EXERCISE BRIEF:
Repeat each line of the data below exactly, but skip the pictures.

RAW DATA:
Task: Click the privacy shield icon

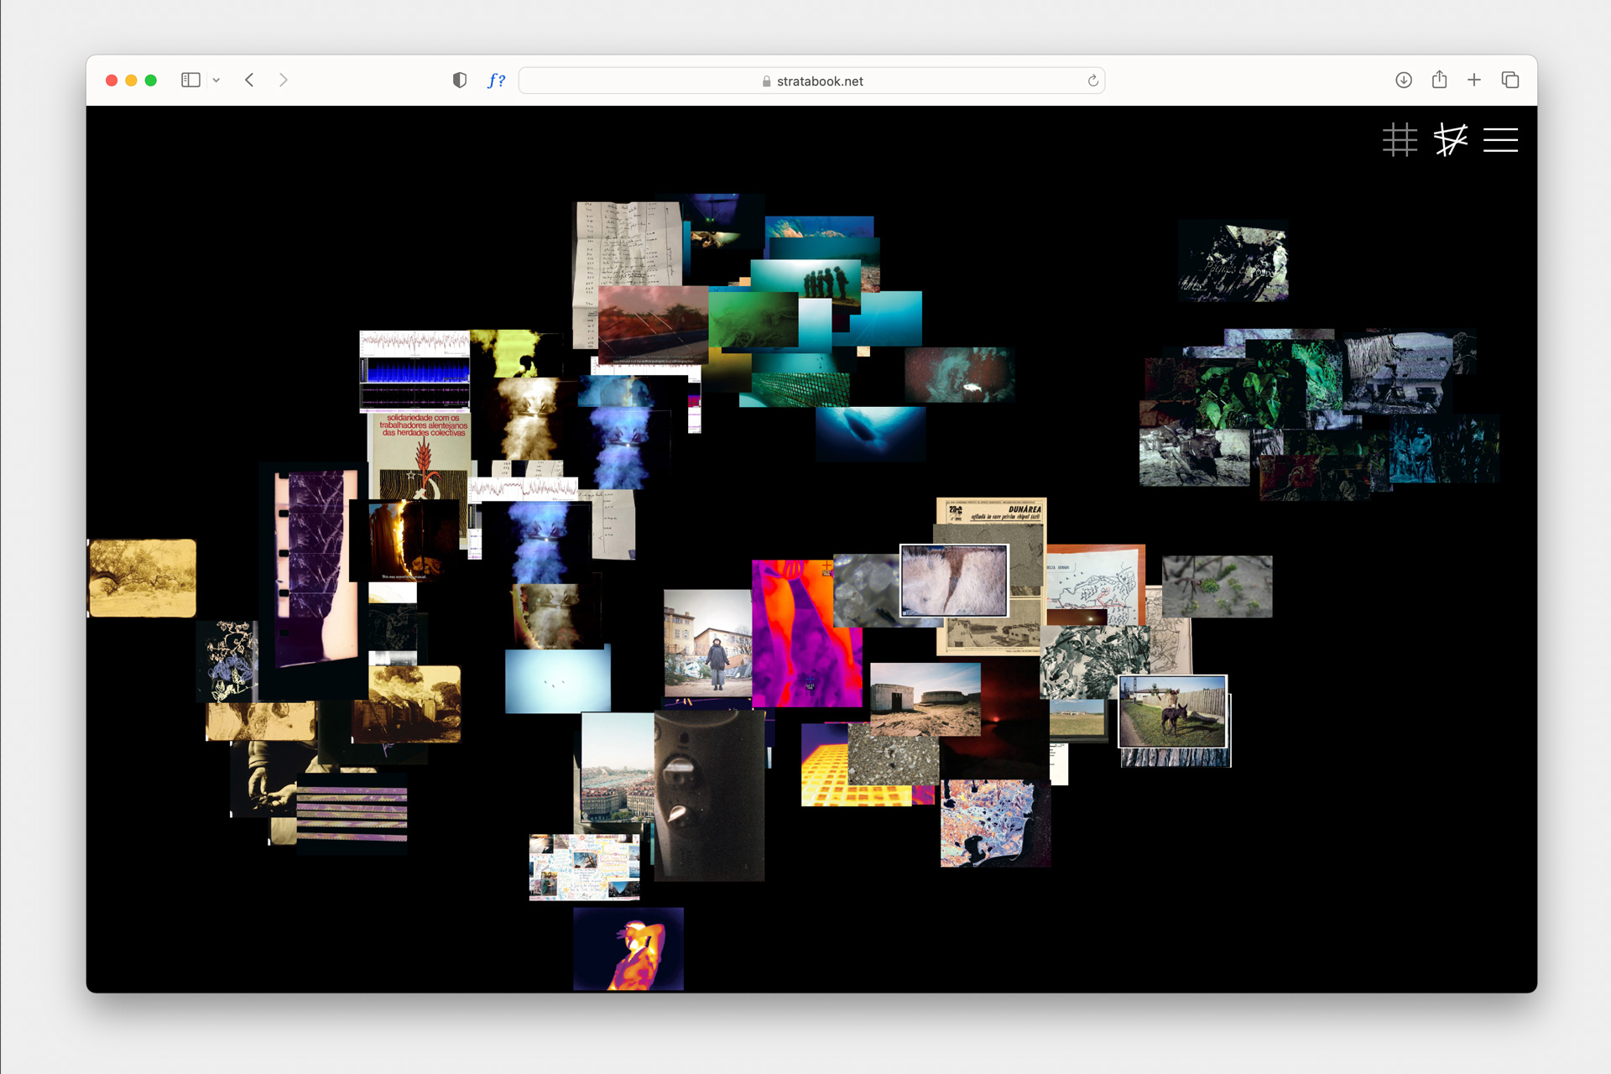Action: pyautogui.click(x=459, y=81)
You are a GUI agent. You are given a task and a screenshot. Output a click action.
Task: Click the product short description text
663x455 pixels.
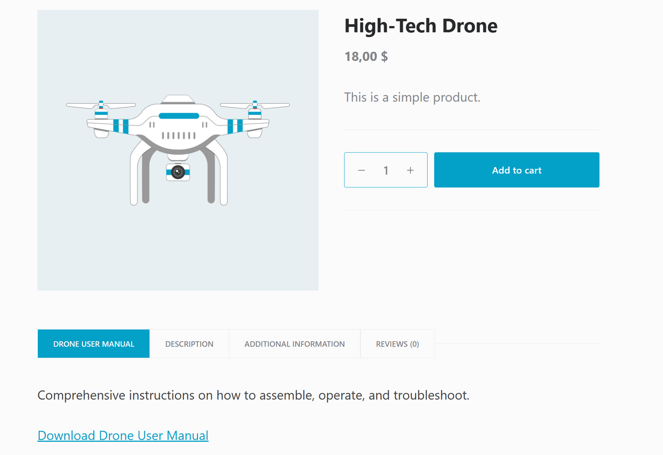tap(412, 97)
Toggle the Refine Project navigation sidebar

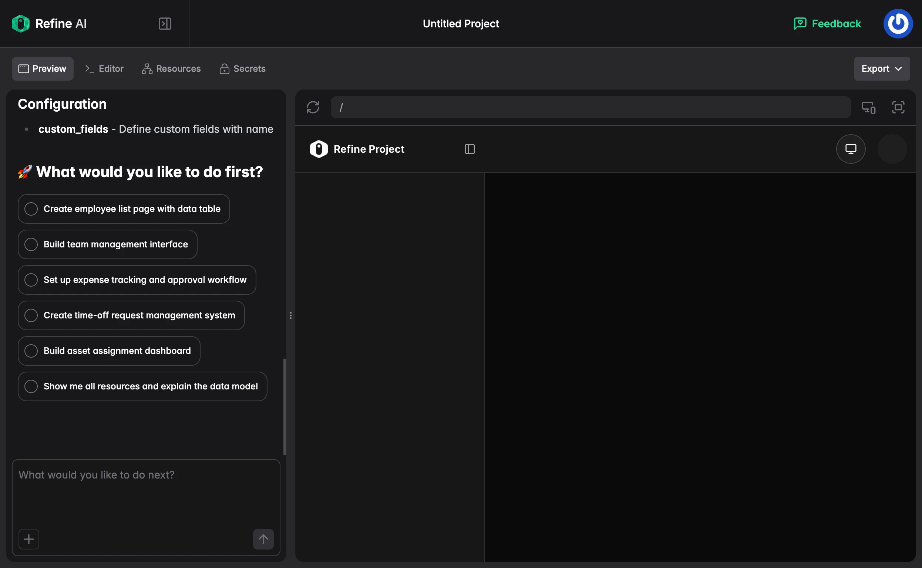[x=469, y=149]
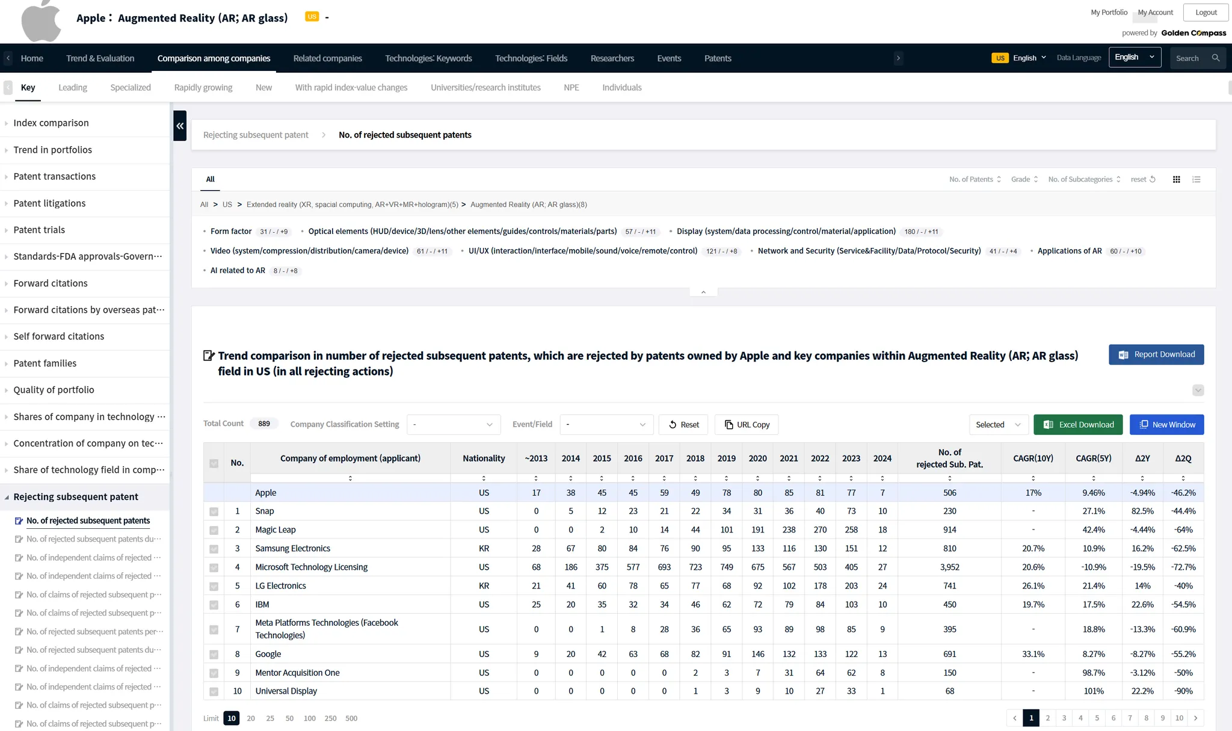
Task: Toggle select-all checkbox in table header
Action: [214, 463]
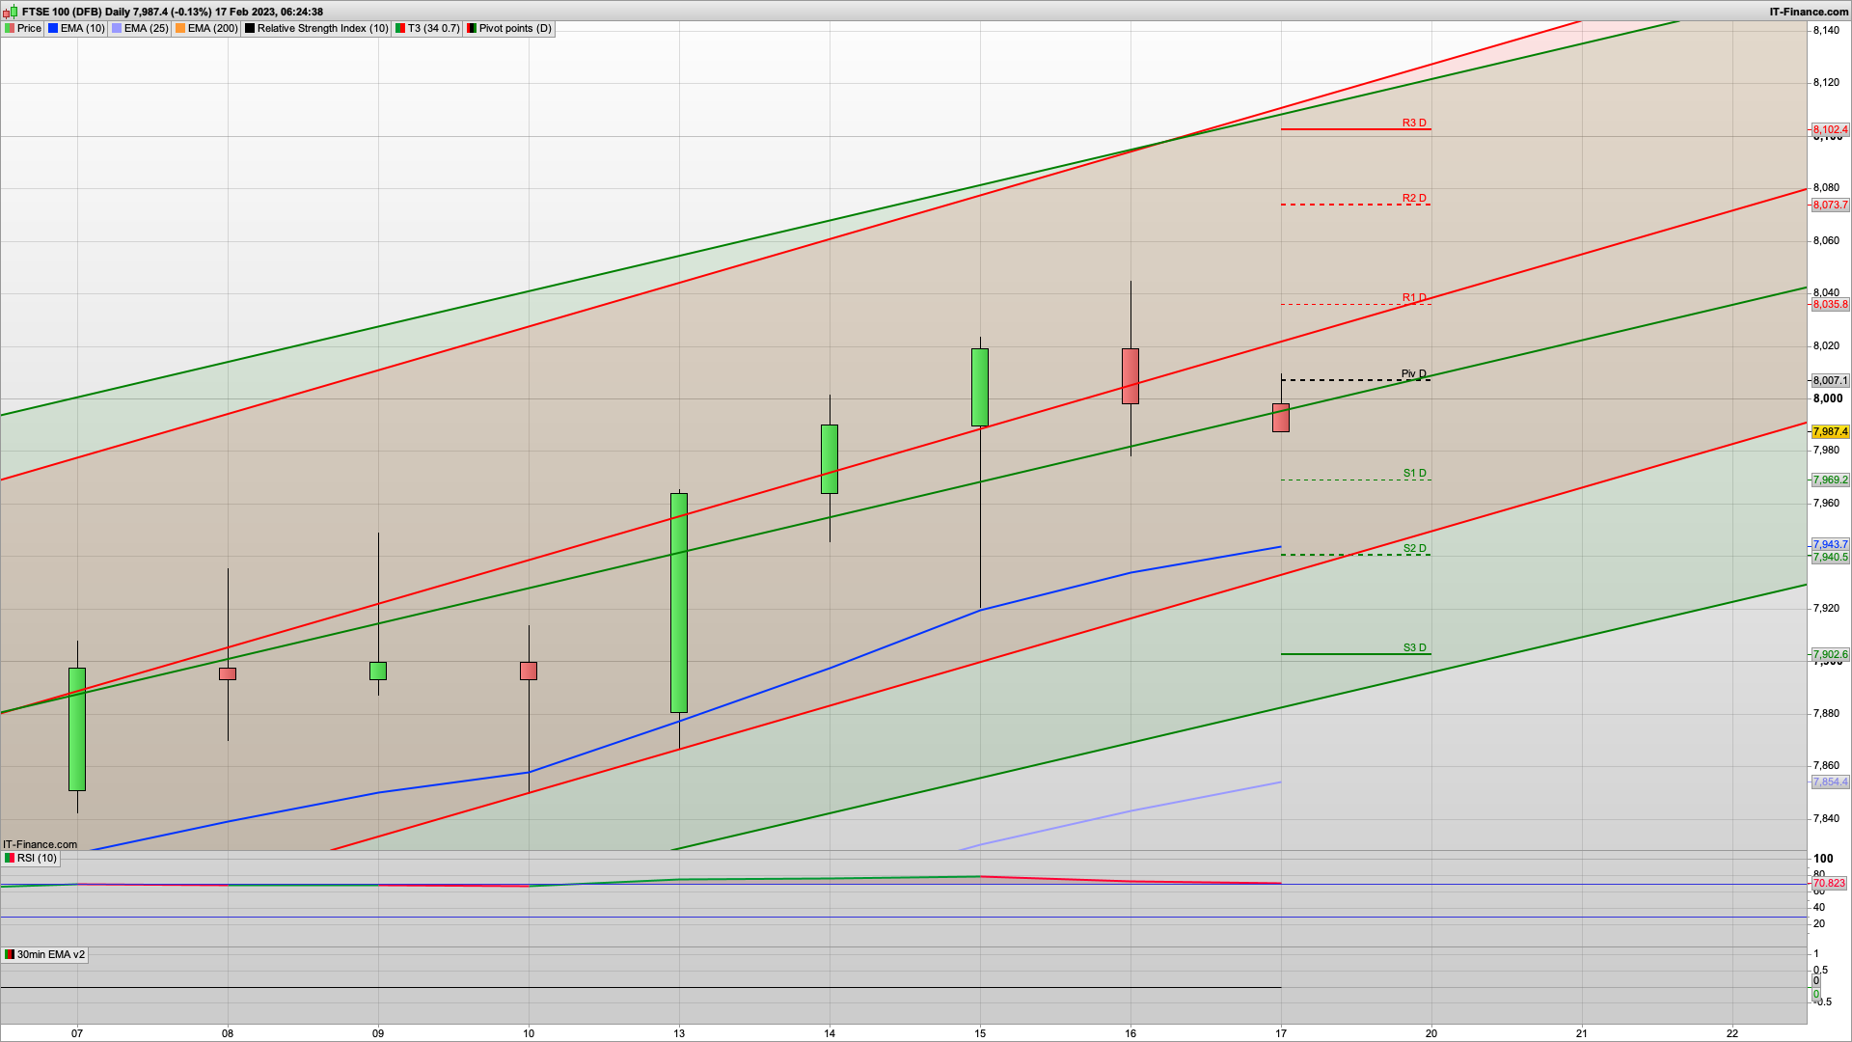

RESPONSE FOR THIS EXERCISE:
Task: Click the privacy shield icon

Action: pyautogui.click(x=459, y=81)
You are a GUI agent. You are given a task and a screenshot. Output a click action.
Task: Click the product short description text
663x455 pixels.
tap(412, 97)
Toggle the Refine Project navigation sidebar

[x=469, y=149]
Task: Toggle select-all checkbox in table header
Action: [214, 463]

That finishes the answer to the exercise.